**Your instructions**. Rewrite the listing below with every occurrence of "icon" changed to "symbol" and nothing else altered. Leave the pictures out.
----- Input data -----
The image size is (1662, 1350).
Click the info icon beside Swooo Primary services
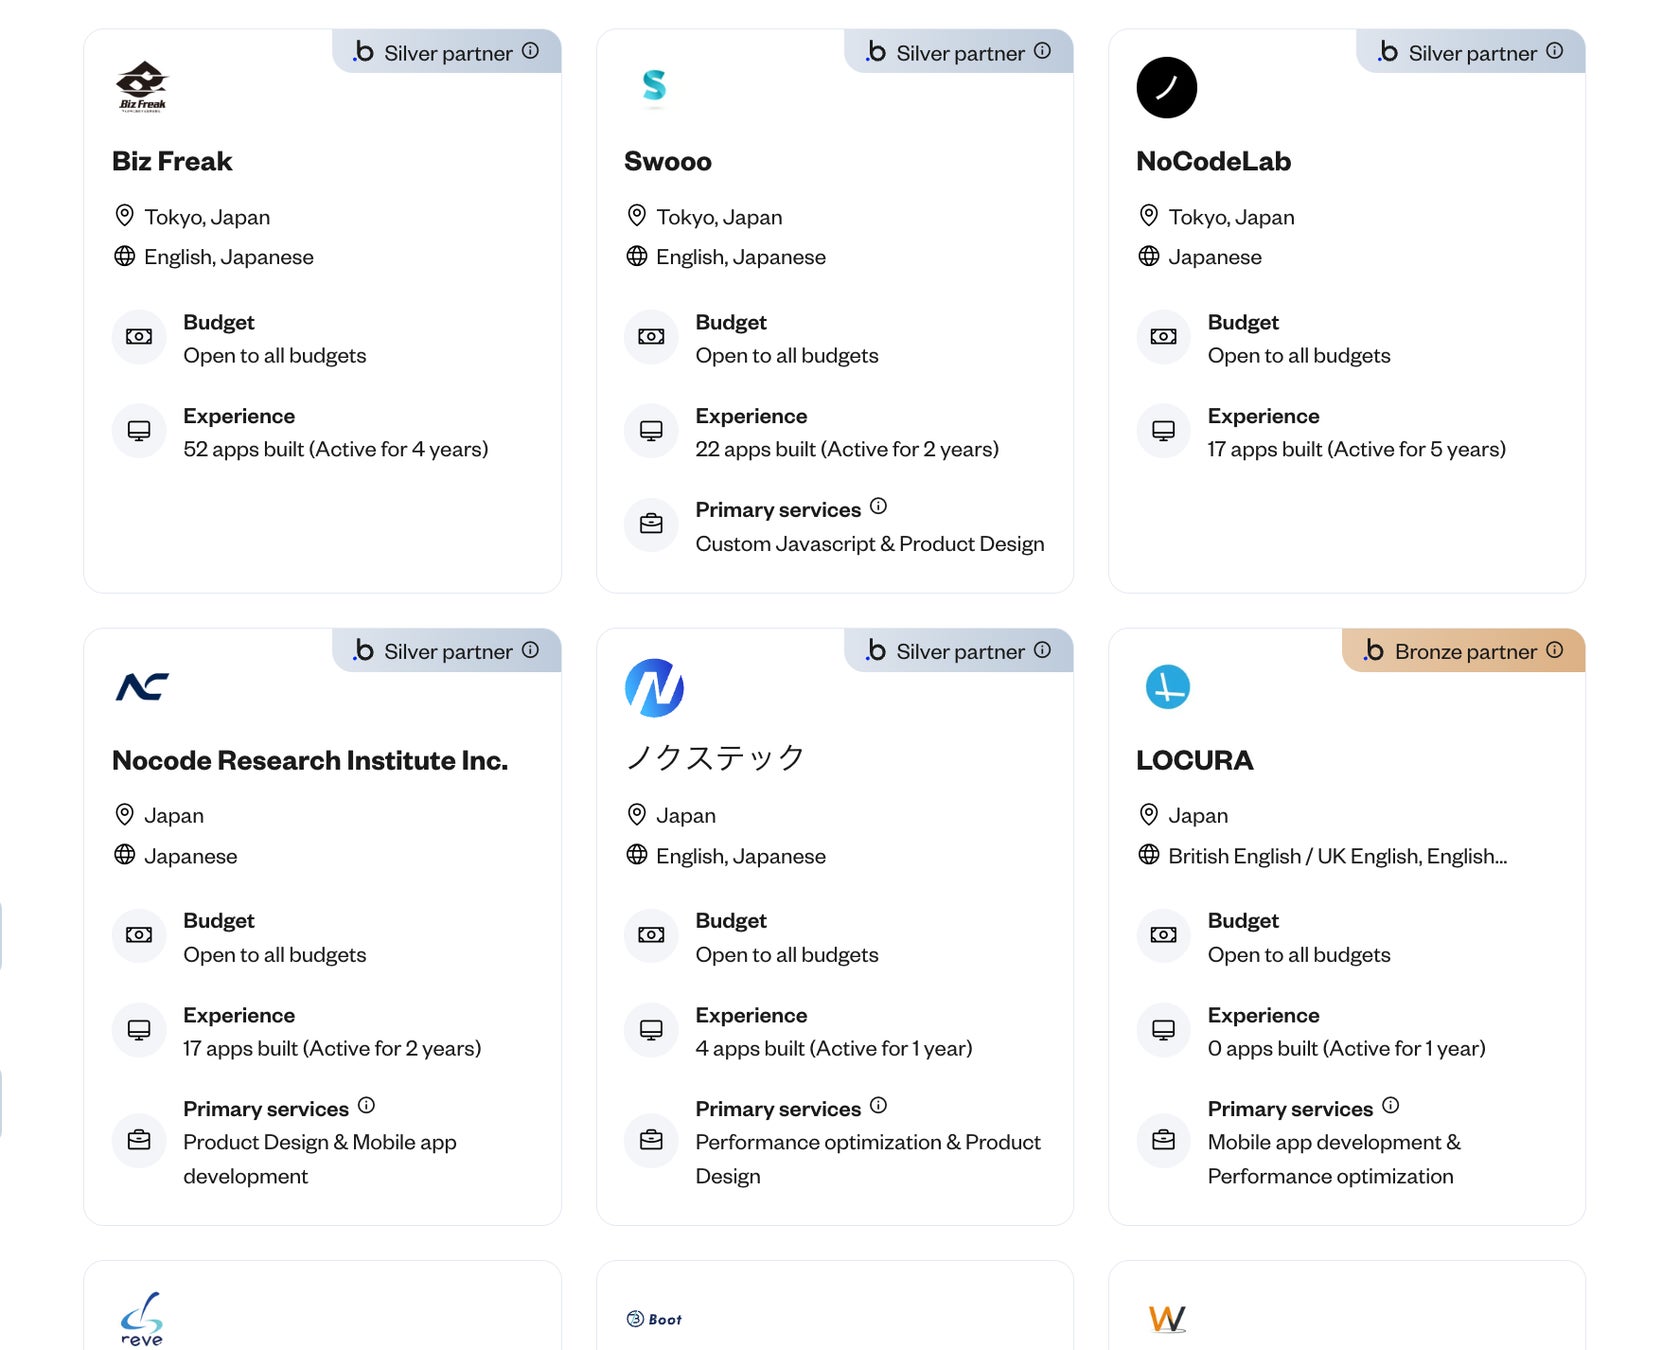pos(878,506)
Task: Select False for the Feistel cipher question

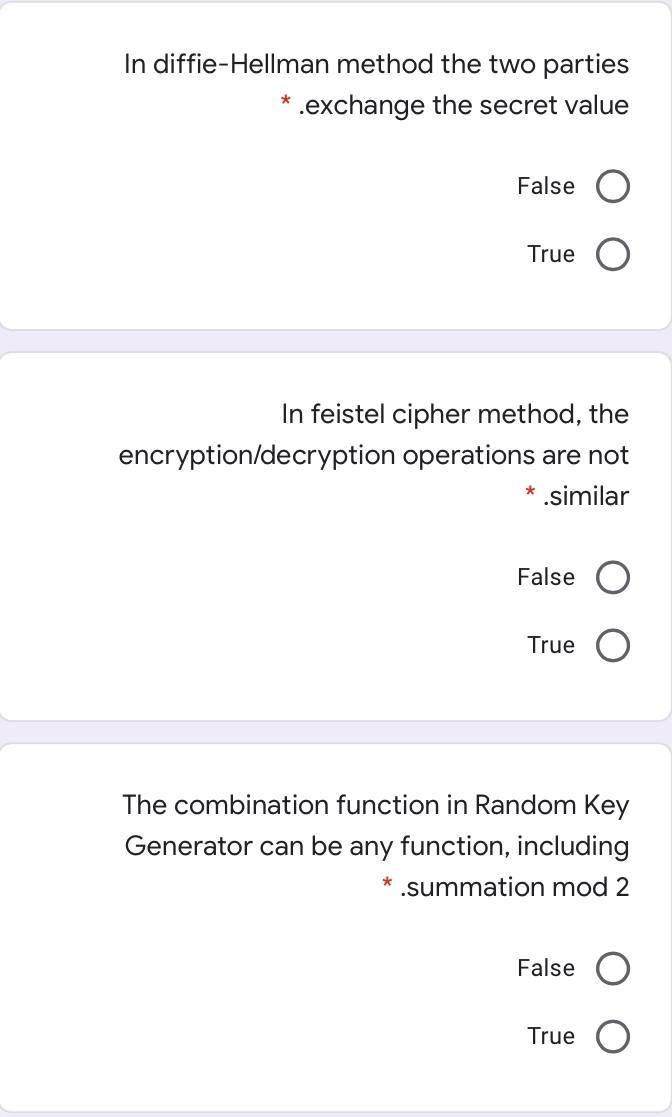Action: point(613,577)
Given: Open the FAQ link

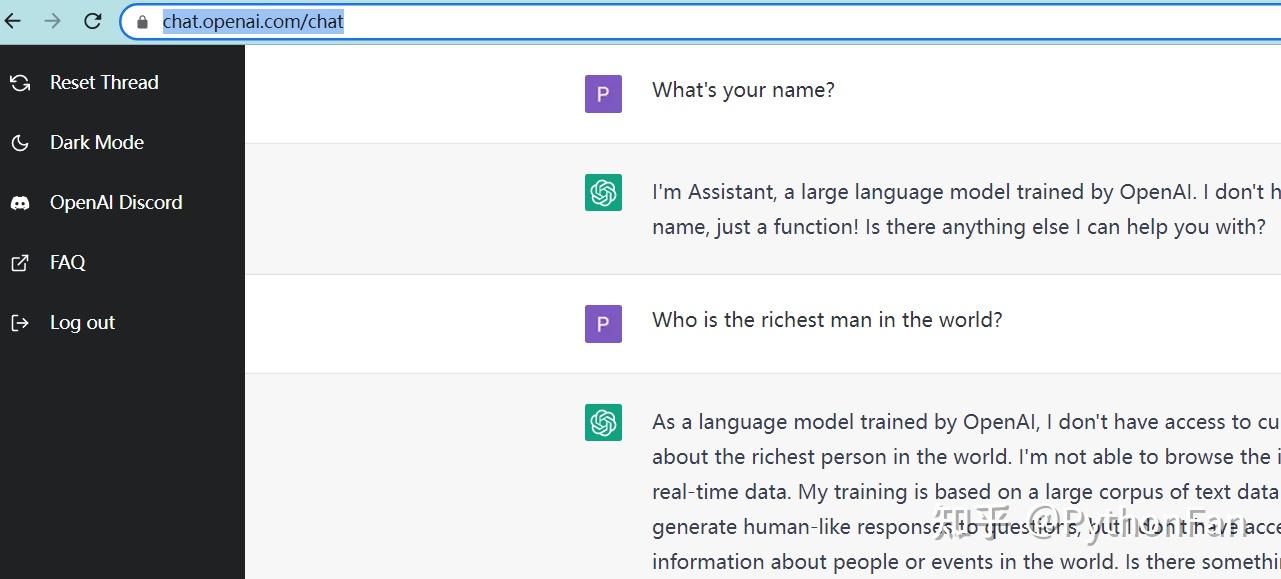Looking at the screenshot, I should click(x=122, y=263).
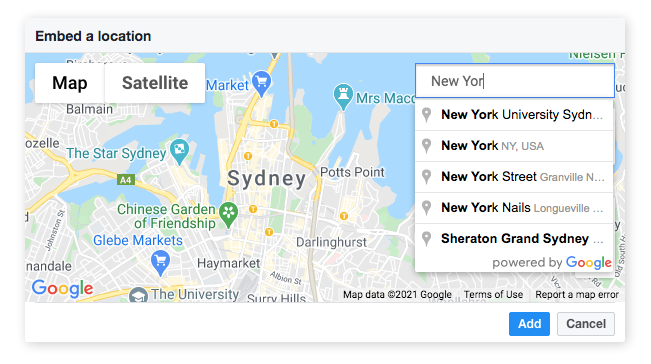
Task: Click the blue Add button
Action: coord(529,324)
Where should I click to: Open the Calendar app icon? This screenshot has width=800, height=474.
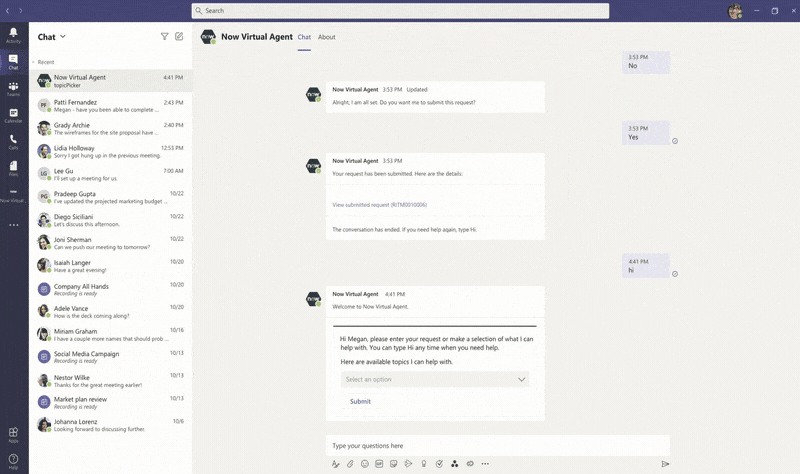pos(13,115)
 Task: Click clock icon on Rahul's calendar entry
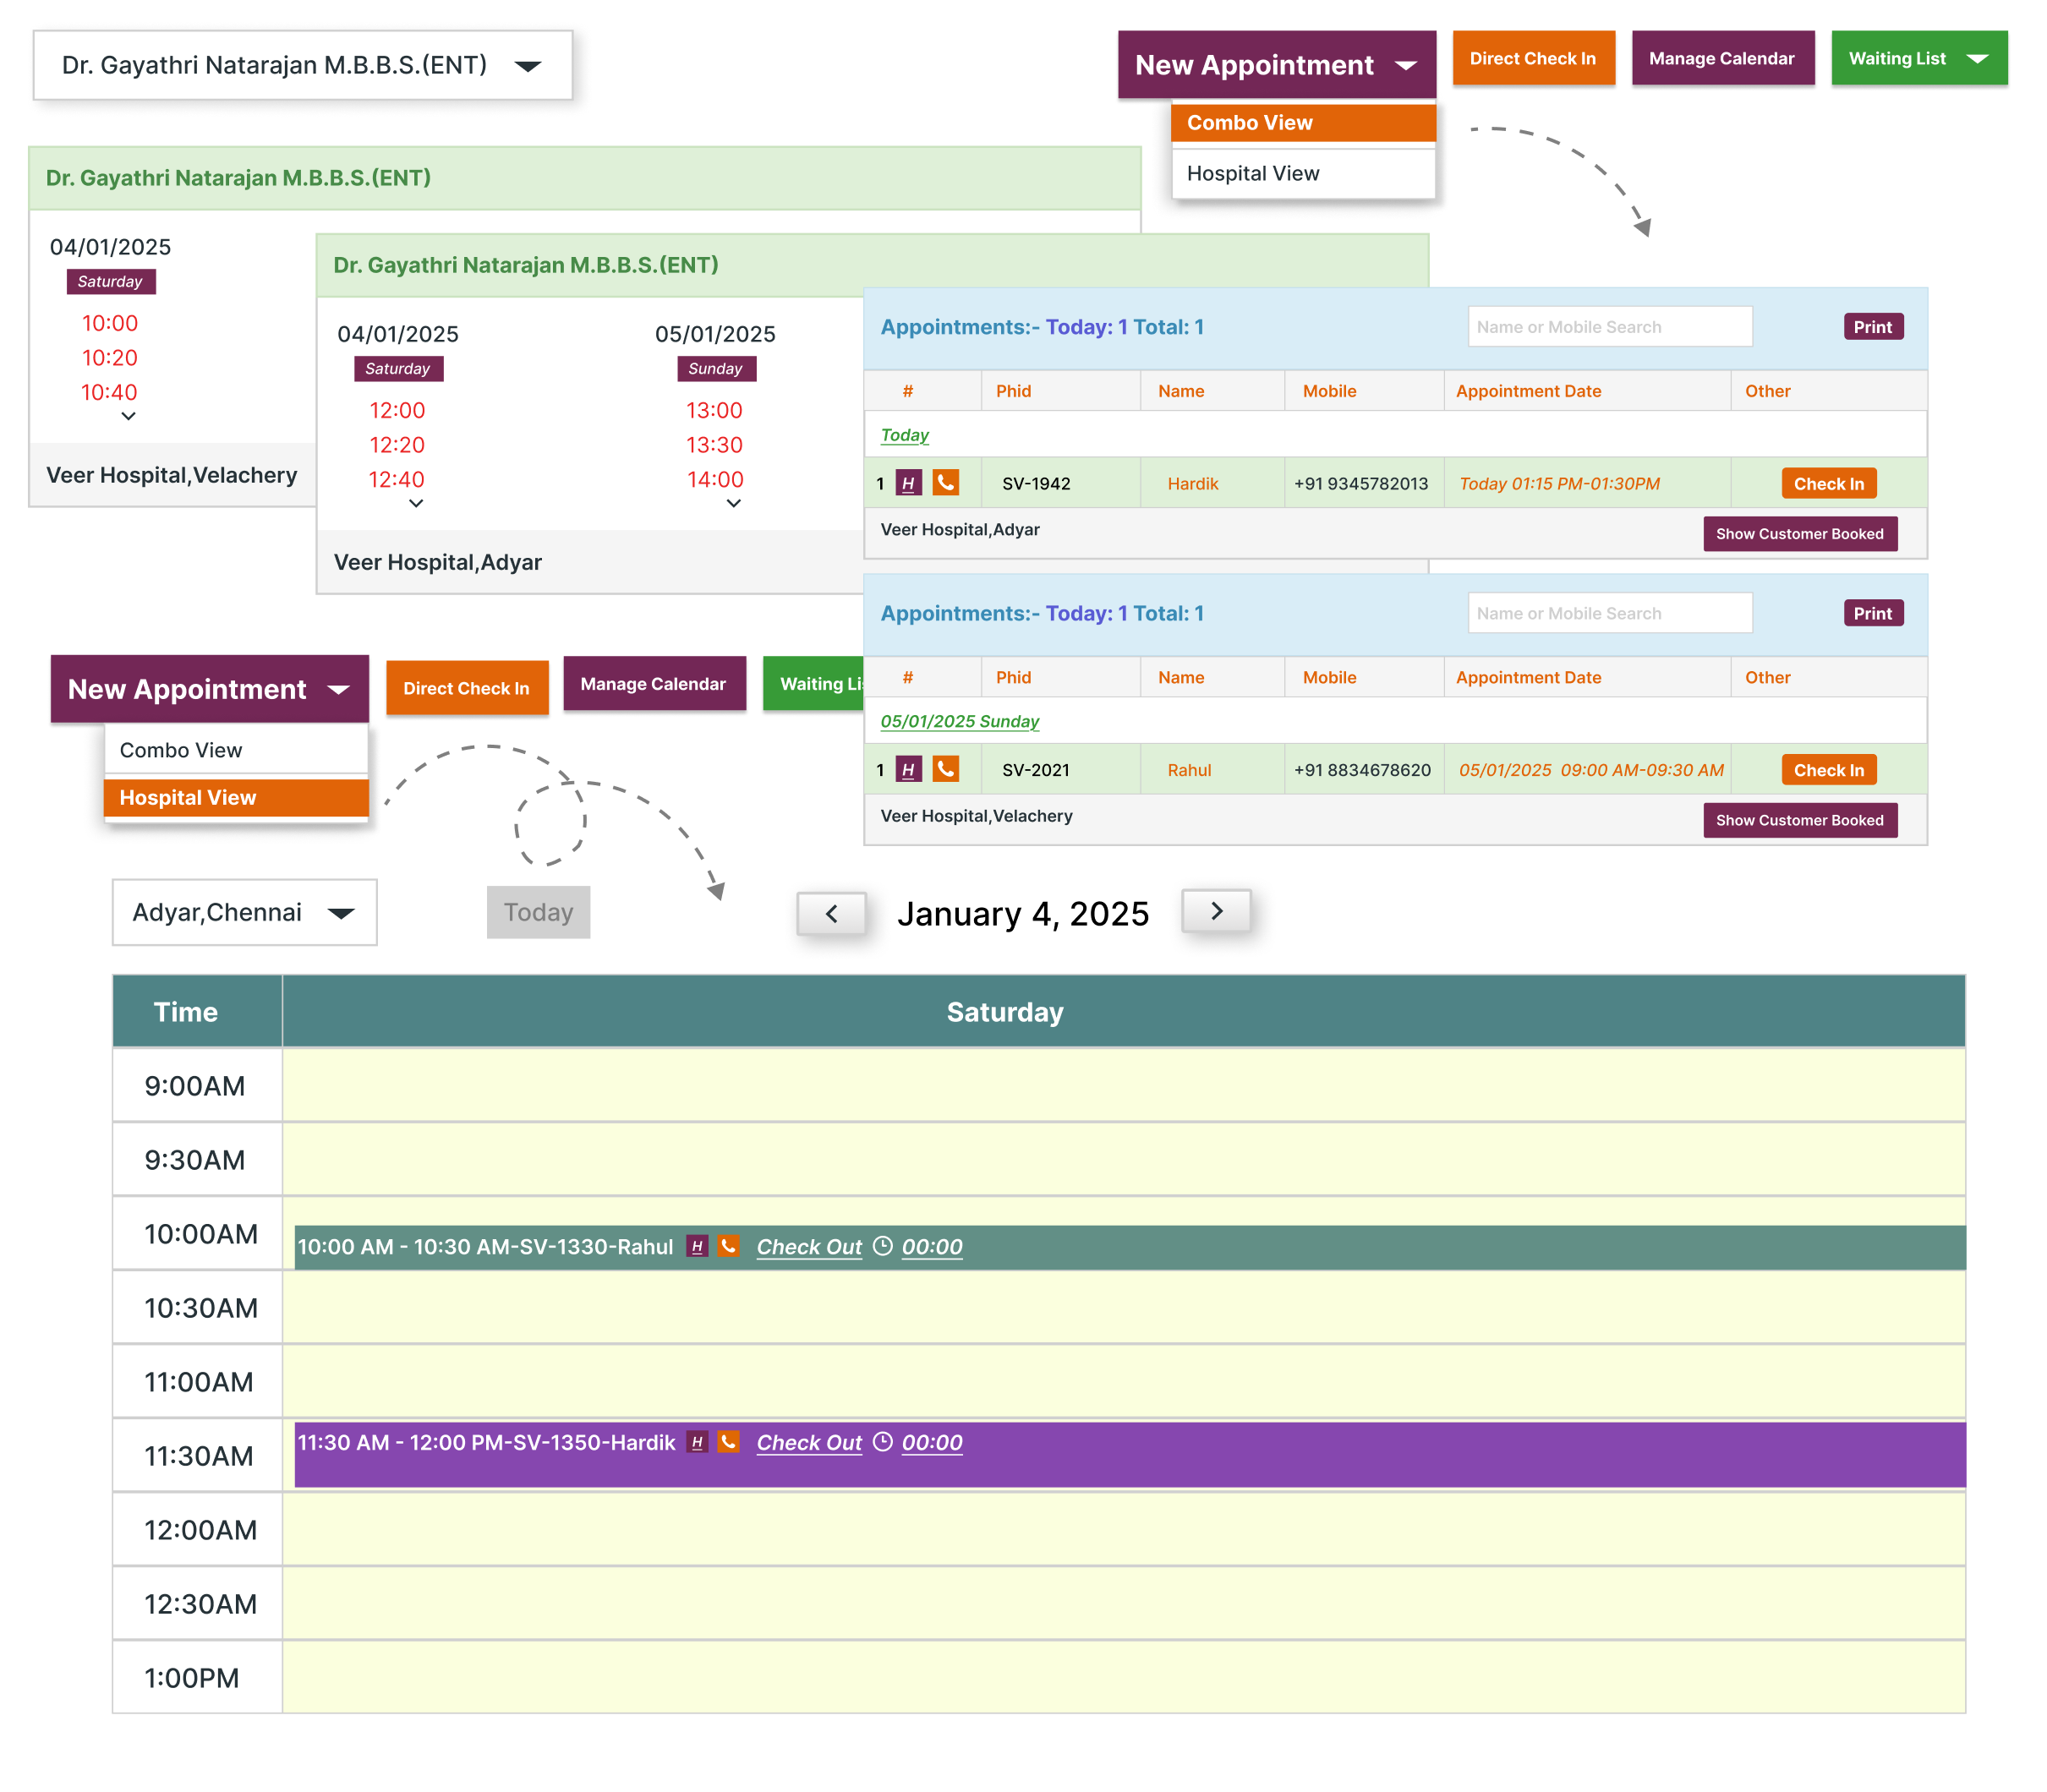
-----
**In response**.
The image size is (1662, 1350).
Click the info symbol beside Swooo Primary services
pos(878,506)
Task: Select False for the Feistel cipher question

Action: point(613,577)
Given: Open the FAQ link

Looking at the screenshot, I should click(x=122, y=263).
Task: Click the blue Add button
Action: coord(529,324)
Where should I click to: Open the Calendar app symbol? This screenshot has width=800, height=474.
pos(13,115)
 Task: Click clock symbol on Rahul's calendar entry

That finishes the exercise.